◆ **Dataset excerpts**
◆ ◆ ◆ ◆ ◆ ◆ ◆
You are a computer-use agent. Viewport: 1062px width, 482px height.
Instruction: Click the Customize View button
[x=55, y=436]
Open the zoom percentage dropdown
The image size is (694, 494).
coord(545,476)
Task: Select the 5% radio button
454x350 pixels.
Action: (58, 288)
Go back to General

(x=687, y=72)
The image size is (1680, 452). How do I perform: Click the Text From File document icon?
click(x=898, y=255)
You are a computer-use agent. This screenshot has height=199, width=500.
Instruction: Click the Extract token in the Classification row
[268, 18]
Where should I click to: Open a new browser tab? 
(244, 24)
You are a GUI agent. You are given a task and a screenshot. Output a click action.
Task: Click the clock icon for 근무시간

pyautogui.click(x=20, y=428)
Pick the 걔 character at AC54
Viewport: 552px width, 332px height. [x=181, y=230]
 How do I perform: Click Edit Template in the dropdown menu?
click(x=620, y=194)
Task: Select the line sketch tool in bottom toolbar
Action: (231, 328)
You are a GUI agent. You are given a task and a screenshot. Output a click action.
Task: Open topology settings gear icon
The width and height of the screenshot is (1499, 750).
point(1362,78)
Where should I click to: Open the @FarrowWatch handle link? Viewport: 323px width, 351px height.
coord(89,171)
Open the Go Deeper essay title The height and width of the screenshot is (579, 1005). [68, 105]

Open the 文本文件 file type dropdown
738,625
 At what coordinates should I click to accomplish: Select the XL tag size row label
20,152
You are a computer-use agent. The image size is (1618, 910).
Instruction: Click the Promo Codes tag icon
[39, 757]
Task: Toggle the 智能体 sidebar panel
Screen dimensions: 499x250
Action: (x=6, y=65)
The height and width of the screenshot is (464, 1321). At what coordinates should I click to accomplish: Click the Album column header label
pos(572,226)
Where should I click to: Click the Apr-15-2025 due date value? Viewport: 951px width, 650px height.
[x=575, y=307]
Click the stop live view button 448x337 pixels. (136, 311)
◆ ◆ ◆ ◆ ◆ ◆ ◆
Render every line of the items above as a Markdown table with the columns Row and Line. Number the rows in order, and omit blank lines.

| Row | Line |
|---|---|
| 1 | You are a computer-use agent. Viewport: 1062px width, 482px height. |
| 2 | Instruction: Click the Customize View button |
| 3 | [x=55, y=436] |
| 4 | Open the zoom percentage dropdown |
| 5 | The image size is (694, 494). |
| 6 | coord(545,476) |
| 7 | Task: Select the 5% radio button |
| 8 | 454x350 pixels. |
| 9 | Action: (58, 288) |
| 10 | Go back to General |
| 11 | (x=687, y=72) |
| 12 | The image size is (1680, 452). How do I perform: Click the Text From File document icon? |
| 13 | click(x=898, y=255) |
| 14 | You are a computer-use agent. This screenshot has height=199, width=500. |
| 15 | Instruction: Click the Extract token in the Classification row |
| 16 | [268, 18] |
| 17 | Where should I click to: Open a new browser tab?  |
| 18 | (244, 24) |
| 19 | You are a GUI agent. You are given a task and a screenshot. Output a click action. |
| 20 | Task: Click the clock icon for 근무시간 |
| 21 | pyautogui.click(x=20, y=428) |
| 22 | Pick the 걔 character at AC54 |
| 23 | Viewport: 552px width, 332px height. [x=181, y=230] |
| 24 |  How do I perform: Click Edit Template in the dropdown menu? |
| 25 | click(x=620, y=194) |
| 26 | Task: Select the line sketch tool in bottom toolbar |
| 27 | Action: (231, 328) |
| 28 | You are a GUI agent. You are given a task and a screenshot. Output a click action. |
| 29 | Task: Open topology settings gear icon |
| 30 | The width and height of the screenshot is (1499, 750). |
| 31 | point(1362,78) |
| 32 | Where should I click to: Open the @FarrowWatch handle link? Viewport: 323px width, 351px height. |
| 33 | coord(89,171) |
| 34 | Open the Go Deeper essay title The height and width of the screenshot is (579, 1005). [68, 105] |
| 35 | Open the 文本文件 file type dropdown |
| 36 | 738,625 |
| 37 |  At what coordinates should I click to accomplish: Select the XL tag size row label |
| 38 | 20,152 |
| 39 | You are a computer-use agent. The image size is (1618, 910). |
| 40 | Instruction: Click the Promo Codes tag icon |
| 41 | [39, 757] |
| 42 | Task: Toggle the 智能体 sidebar panel |
| 43 | Screen dimensions: 499x250 |
| 44 | Action: (x=6, y=65) |
| 45 | The height and width of the screenshot is (464, 1321). At what coordinates should I click to accomplish: Click the Album column header label |
| 46 | pos(572,226) |
| 47 | Where should I click to: Click the Apr-15-2025 due date value? Viewport: 951px width, 650px height. |
| 48 | [x=575, y=307] |
| 49 | Click the stop live view button 448x337 pixels. (136, 311) |